Whether this festival happened or not, it is a good indication of how the counterculture of the city and the wider political situation in relation to the war and civil rights, were intermingling and in doing so, probably putting down the first roots of what would become the more overtly political Yippie movement, a movement that in so many ways was the forerunner for pretty much every progressive cause that has come to pass since.
Christmas On Earth Continued, London
A truly spectacular event in London in 1967. “Christmas on Earth Continued” was advertised to be one long party, featuring a lot of great bands. It gets sadly remembered as the last major show Syd Barrett played with Pink Floyd. Apparently, he ended the set dazed and motionless onstage, his arms hanging limp at his sides.
The full line-up was;
Eric Burdon & The Animals, Jeffrey Shaw and The Plastic Circus, John Peel, Paper Blitz Tissue, Pink Floyd, Sam Gopal Dream, Soft Machine, The Graham Bond Organisation, The Jimi Hendrix Experience, The Move, Tomorrow, Traffic.
Paper Blitz Tissue were an interesting short-lived band who had released one psychedelic single on RCA Boy Meets Girl, in December 1967. Drummer Dave DuFort was later in East of Eden and also played with Kevin Ayers.
This was considered to be the last gasp of the British underground scene before all the band’s record began to tell and the whole scene became more commercial.
Trouble was it was held at Olympia which is a huge, cold exhibition hall. Not conducive to good vibes at all. And if you’ve never heard of this gig before, even though the cream of British rock was in attendance, then that’s because it was badly publicised, which, combined with the freezing cold weather meant few turned up.
The organizers really took a bath having shelled out for all the bands.
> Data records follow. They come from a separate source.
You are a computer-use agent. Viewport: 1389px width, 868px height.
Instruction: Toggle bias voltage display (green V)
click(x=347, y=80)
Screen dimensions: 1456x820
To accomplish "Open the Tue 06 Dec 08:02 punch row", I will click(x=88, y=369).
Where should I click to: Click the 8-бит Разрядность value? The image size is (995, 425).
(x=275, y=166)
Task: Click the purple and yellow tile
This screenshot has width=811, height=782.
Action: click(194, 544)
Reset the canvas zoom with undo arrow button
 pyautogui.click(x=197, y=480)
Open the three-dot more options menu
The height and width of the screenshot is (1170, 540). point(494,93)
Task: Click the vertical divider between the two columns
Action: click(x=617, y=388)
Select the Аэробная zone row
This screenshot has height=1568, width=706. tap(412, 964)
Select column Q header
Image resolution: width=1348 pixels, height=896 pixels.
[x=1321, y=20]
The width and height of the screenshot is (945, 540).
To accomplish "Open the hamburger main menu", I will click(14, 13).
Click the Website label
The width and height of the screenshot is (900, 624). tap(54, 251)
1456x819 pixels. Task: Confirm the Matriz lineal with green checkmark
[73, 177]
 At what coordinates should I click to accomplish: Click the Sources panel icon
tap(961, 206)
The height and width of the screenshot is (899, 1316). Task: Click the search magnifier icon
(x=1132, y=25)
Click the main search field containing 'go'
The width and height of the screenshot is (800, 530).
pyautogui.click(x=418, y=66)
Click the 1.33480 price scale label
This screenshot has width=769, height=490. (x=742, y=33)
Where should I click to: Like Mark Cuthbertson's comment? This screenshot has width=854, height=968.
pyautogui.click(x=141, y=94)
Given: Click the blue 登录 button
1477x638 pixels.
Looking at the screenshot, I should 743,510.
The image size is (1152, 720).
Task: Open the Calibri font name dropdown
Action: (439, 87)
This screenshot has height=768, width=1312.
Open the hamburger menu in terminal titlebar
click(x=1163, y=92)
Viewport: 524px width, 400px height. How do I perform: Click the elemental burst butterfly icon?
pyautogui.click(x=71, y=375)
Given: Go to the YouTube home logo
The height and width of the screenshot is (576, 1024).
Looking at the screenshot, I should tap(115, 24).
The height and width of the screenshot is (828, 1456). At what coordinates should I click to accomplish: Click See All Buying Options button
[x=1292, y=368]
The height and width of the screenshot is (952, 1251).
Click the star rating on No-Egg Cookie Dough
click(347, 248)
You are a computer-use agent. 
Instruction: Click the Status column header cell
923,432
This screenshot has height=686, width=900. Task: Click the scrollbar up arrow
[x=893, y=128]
It was even filmed but the quality of the pictures were so poor they couldn’t be used commercially. Despite all this, it seems, you really had to have been there. The lineup alone will make lovers of 60s psych-rock salivate: Jimi Hendrix Experience, Eric Burdon, Pink Floyd, The Move, Soft Machine, Tomorrow… The Who didn’t turn up, but Traffic, who hadn’t been scheduled to play, did.
Soft Machine played and Robert Wyatt leapt into a full bath of water on stage. Tomorrow, featuring Steve Howe later of Yes, performed with an epilepsy-inducing strobe.
If this had happened in the summer or had been properly advertised it would have gone down in legend, but as it is, it’s a psychedelic footnote in rock n roll history.